Completed Projects

Completed projects

Projects from the projects available page that have been completed.

allpkgs consistency checking

Not implemented, obsolete, because all catalogs are generated are now consistent, and the upload procedure ensures they remain that way.

It's possible that two catalogs are referencing a package with one file name but different md5 sums. For example:

$ (curl -s; curl -s | awk '$1 == "samba_doc" { print $4, $5;}'
samba_doc-3.0.22,REV=2006.06.27-SunOS5.8-all-CSW.pkg.gz 189b4a3d408a235c2d4ac04ae63ff104
samba_doc-3.0.22,REV=2006.06.27-SunOS5.8-all-CSW.pkg.gz 3c27aa4a1dca35e9920ebffe907516d1

The consistency check would make sure that:

1. All catalogs associate 1 file name with 1 md5 sum
2. The file actually has that md5 sum (when you read it from allpkgs and compute the md5)

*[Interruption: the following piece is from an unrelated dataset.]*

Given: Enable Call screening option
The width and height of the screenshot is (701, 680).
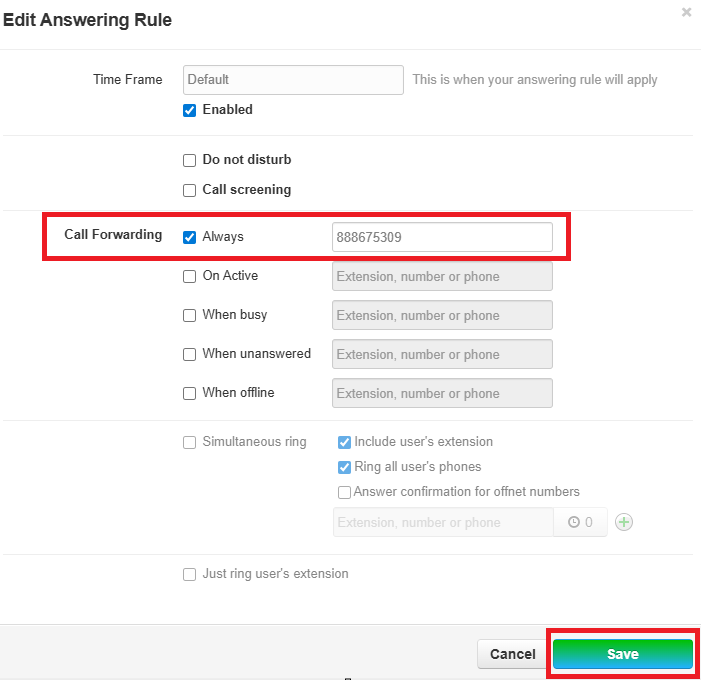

Information necessary for these checks could obtained from the mirror via HTTP. It could also read data from the database (via HTTP).

This could be a standalone utility.

Lazy catalog generation

Our catalogs are currently always generated, whether it's necessary (content changed) or not. This leads to the catalog files being generated anew while it's not really necessary. This project is about the catalog+description files, not about the hard- and symlinks to package files.

It could be a standalone utility. It would:

For example:

catalog_diff -a URI1 -b URI2
echo $?
# 0 means no difference, 1 means there is a difference

On our buildfarm it would be:

catalog_diff -a -b file:///export/mirror/opencsw-official/unstable/i386/5.10/catalog
echo $?
  • The script would detect what kind of URI we're dealing with.
  • The script needs to compare the actual content of the catalogs, so that the outcome does not depend on any comments or gpg signatures in the catalog file on disk.
  • Ideally it would be also a function in our Python code so that we would be able to roll it into our future integrated catalog generation (as opposed to today's collection of shell scripts and Python scripts that call each other).

Rewrite of package hard- and symlinking during catalog generation

Our current catalog generation takes about 80 35 minutes. If we can make it even faster, we can generate the catalog more often and have a quicker build-push-release turnaround, and relieve the buildfarm from most of the current catalog-generation-induced disk stress. We currently run the generation every 3h. If we can make the generation complete in something like 10 minutes (which I think is possible), we could run catalog generation e.g. every hour.

We have a directory on disk with a package catalog, as we can see on the mirror:

We can query the RESTful interface for the current state of the same catalog in the database:

curl -s | python -m json.tool | (head -n 30; cat >/dev/null)

The python bit is here just for data pretty-printing.

We also have the 'allpkgs' directory:

It's excluded from rsync, so it doesn't get propagated to mirrors, but it does exist on the master mirror and the buildfarm. It's the central pool for all the package data files.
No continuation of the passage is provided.